Created attachment 204020 [details]
Stack trace from kernel panic
Our setup is like this: FreeBSD 12.0-RELEASE-p3 running deployments of a web service in multiple jails, each has nginx as an upstream to the nginx running on the host, which is a reverse proxy (I think that's the right term?). The in-jail nginx's are themselves partially reverse proxies to a Go program; static files are served by nginx itself but dynamic content comes from the Go server.
Problem: Occasionally, loading the web page crashes the entire host.

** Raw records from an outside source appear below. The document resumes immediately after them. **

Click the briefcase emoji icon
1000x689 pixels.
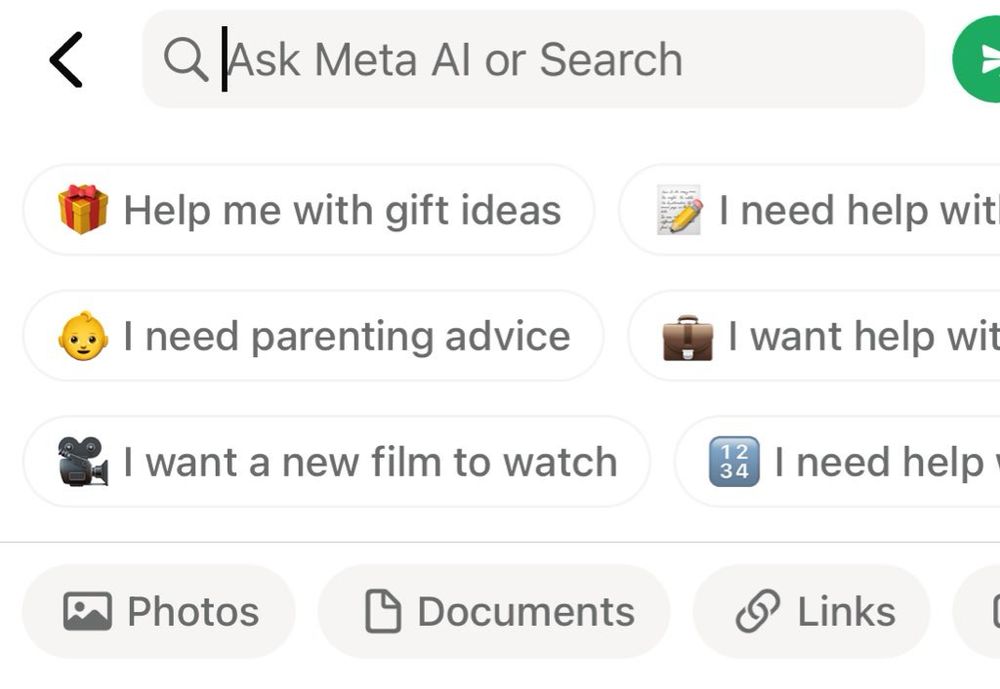(x=688, y=337)
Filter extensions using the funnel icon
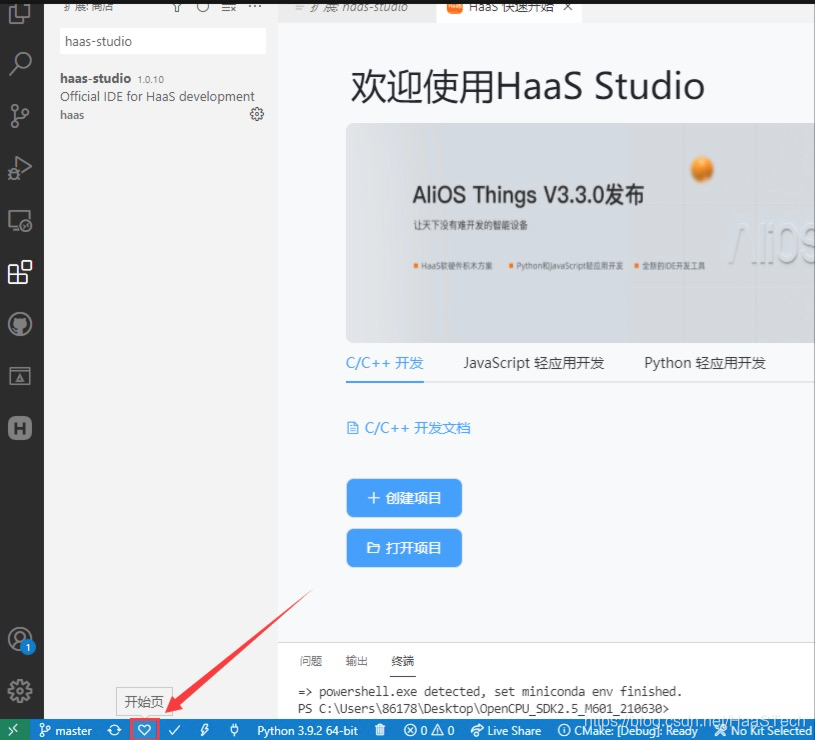 point(178,7)
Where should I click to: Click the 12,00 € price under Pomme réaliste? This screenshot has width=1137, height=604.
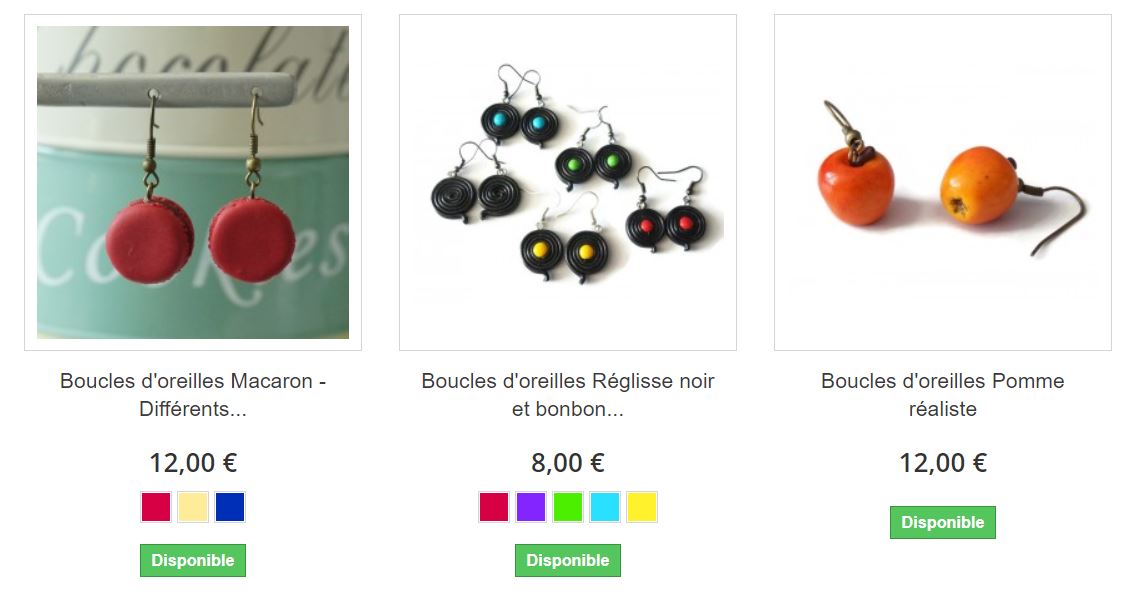[x=943, y=463]
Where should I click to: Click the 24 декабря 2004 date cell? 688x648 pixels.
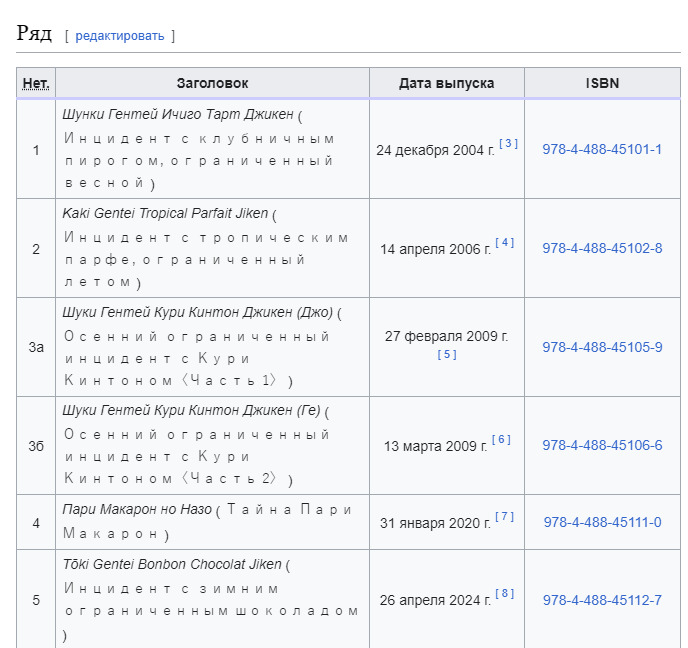click(x=435, y=150)
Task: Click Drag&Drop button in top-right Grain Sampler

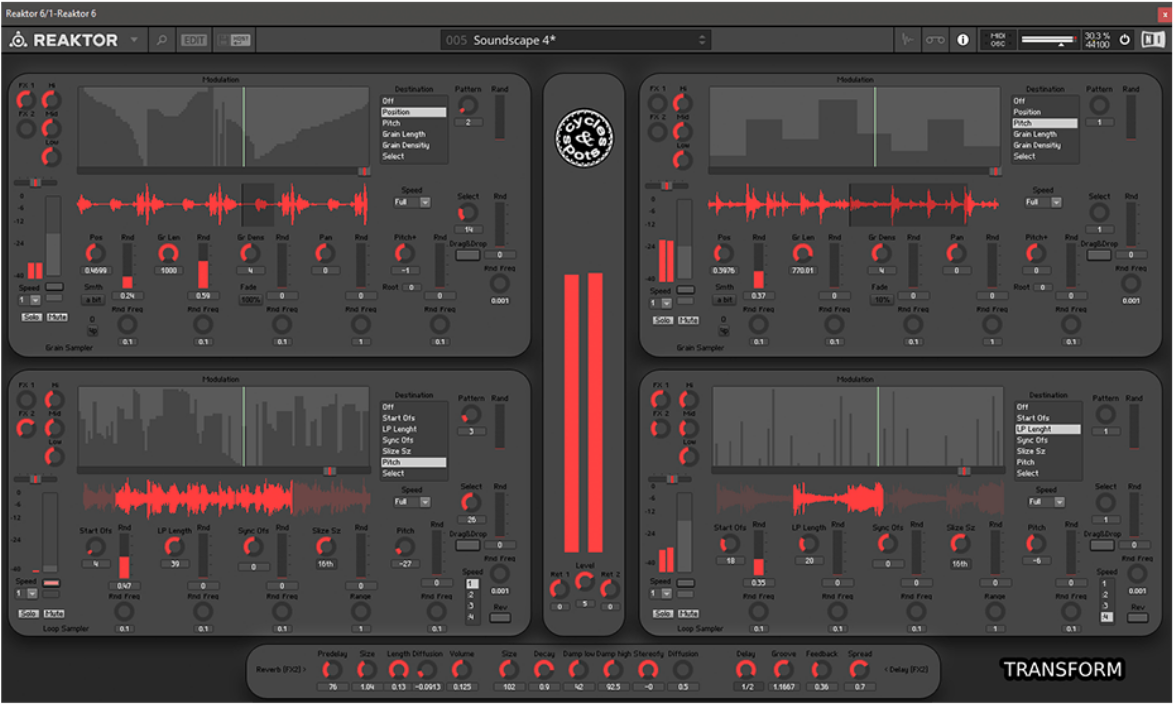Action: pyautogui.click(x=1099, y=255)
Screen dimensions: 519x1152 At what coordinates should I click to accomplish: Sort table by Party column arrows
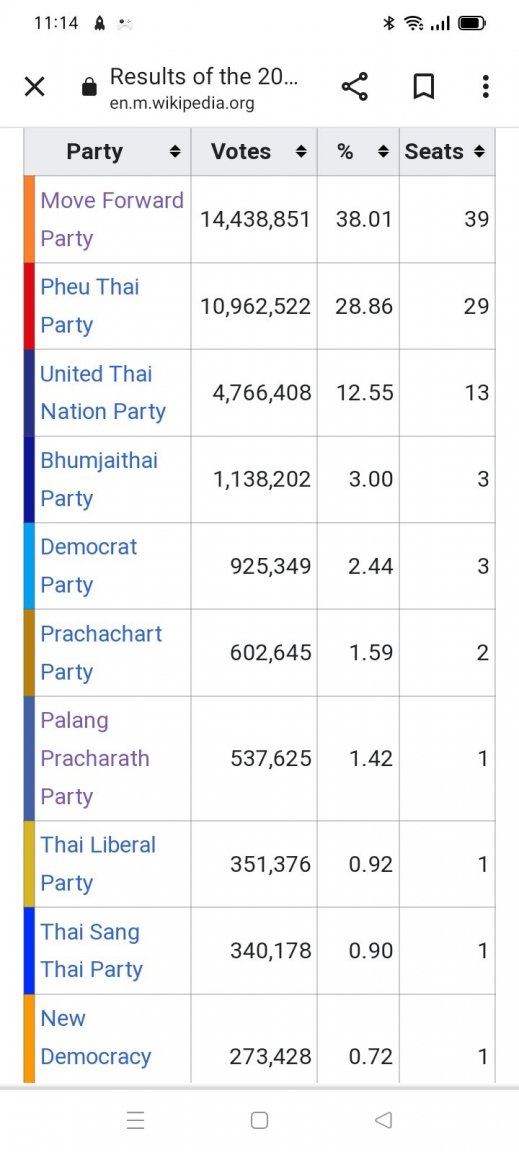tap(174, 152)
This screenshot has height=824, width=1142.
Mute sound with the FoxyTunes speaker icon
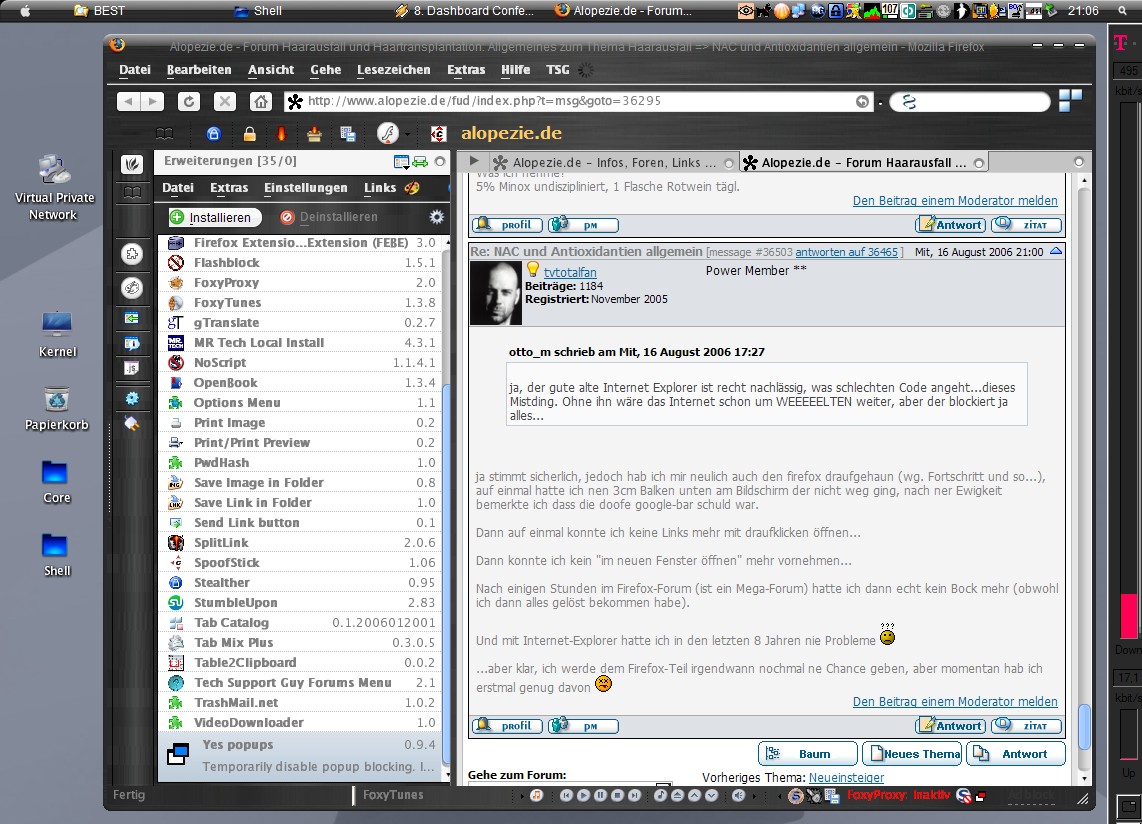point(738,796)
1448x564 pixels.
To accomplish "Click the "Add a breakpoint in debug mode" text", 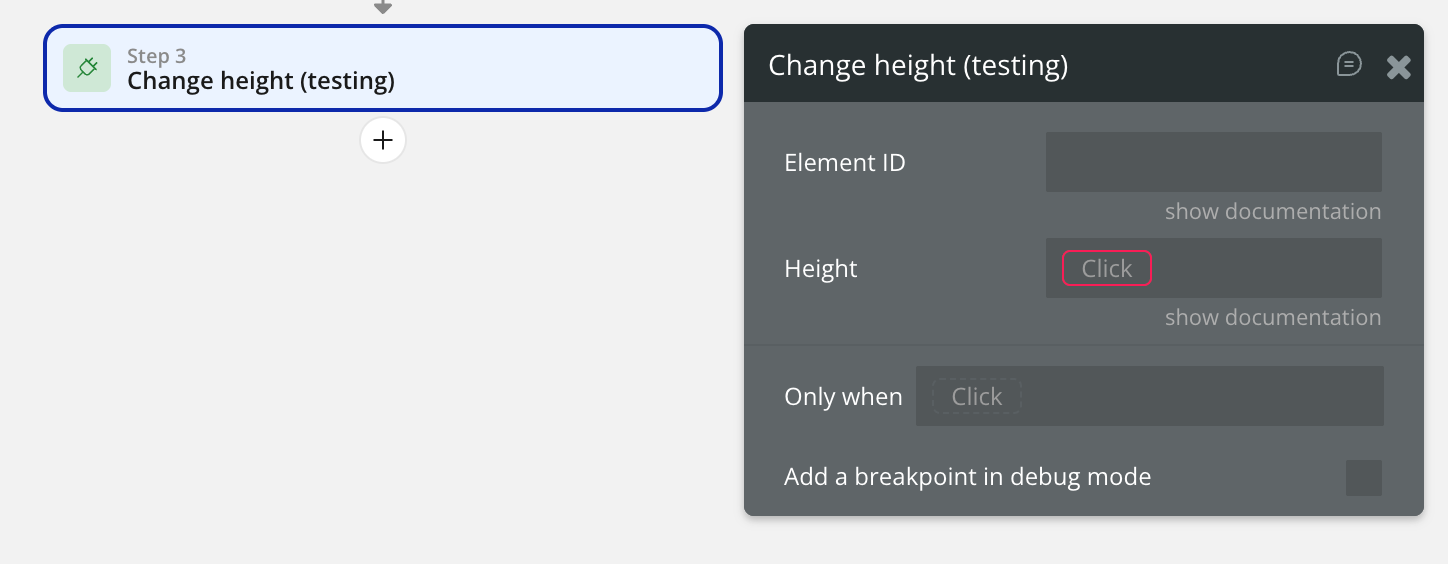I will click(x=967, y=477).
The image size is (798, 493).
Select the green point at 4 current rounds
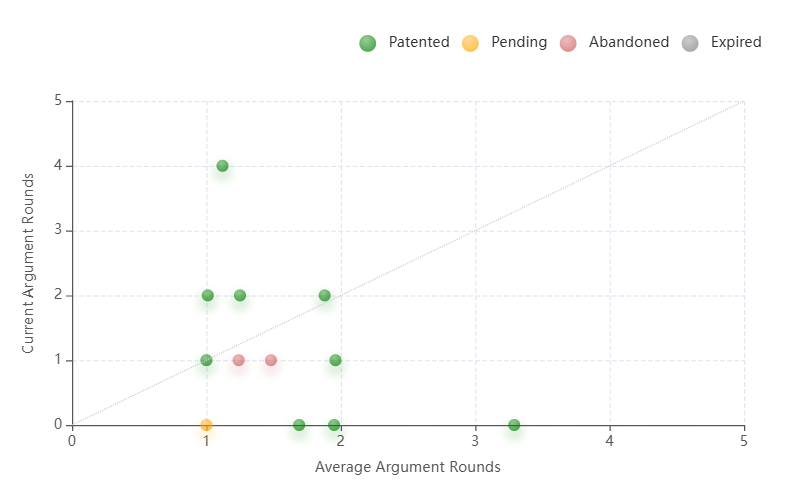222,166
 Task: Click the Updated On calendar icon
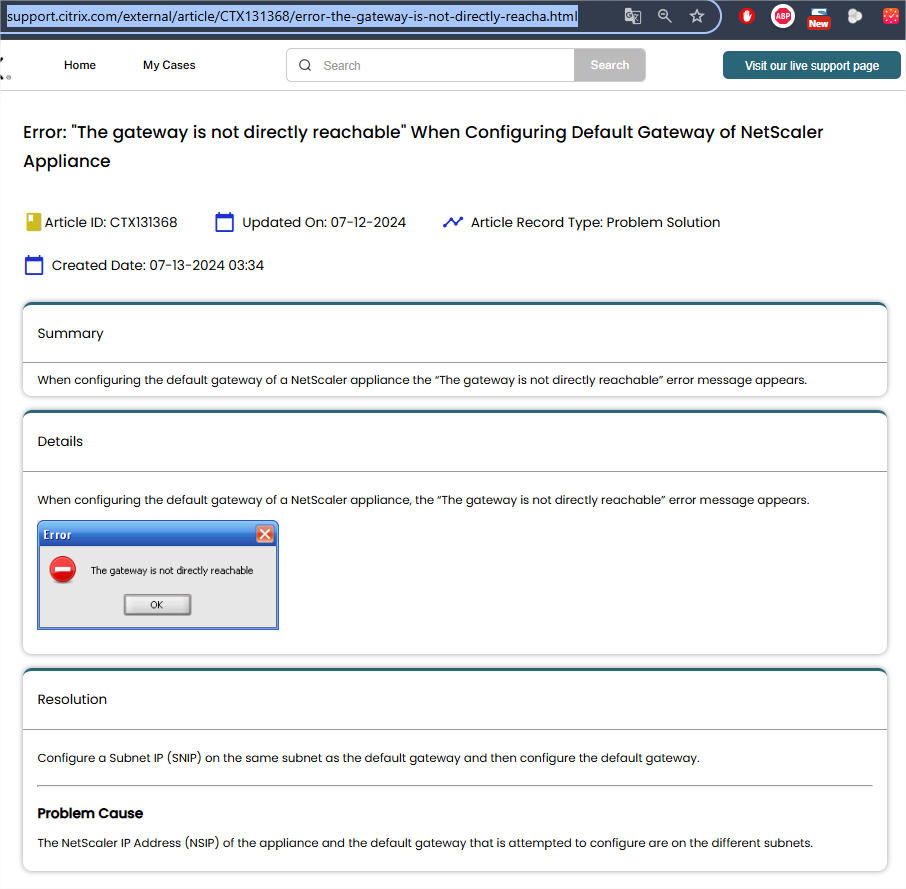225,222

There doesn't seem to be any reliable way to reproduce it. We've tried turning HTTP 2 on and off; it happens either way, but we haven't found any combination of circumstances that causes it to happen more than occasionally (I'd estimate something like 1 in 20 page reloads on average). Many times we've made a change and thought we fixed it after >50 successful reloads but found that it does still crash occasionally.
I'll attach the stack trace from the crash.
nginx version: 1.14.2_13,2
@rlwestlund Could you please also provide:
- Complete uname -a
- /var/run/dmesg.boot output (as an attachment)
- /etc/rc.conf output (sanitized where necessary) as an attachment
- nginx configuration (sanitized where necessary) as an attachment
- pkg version -v output (as an attachment)
Sorry, but I'm afraid the server was wiped since then. I'll see if we can reproduce it now.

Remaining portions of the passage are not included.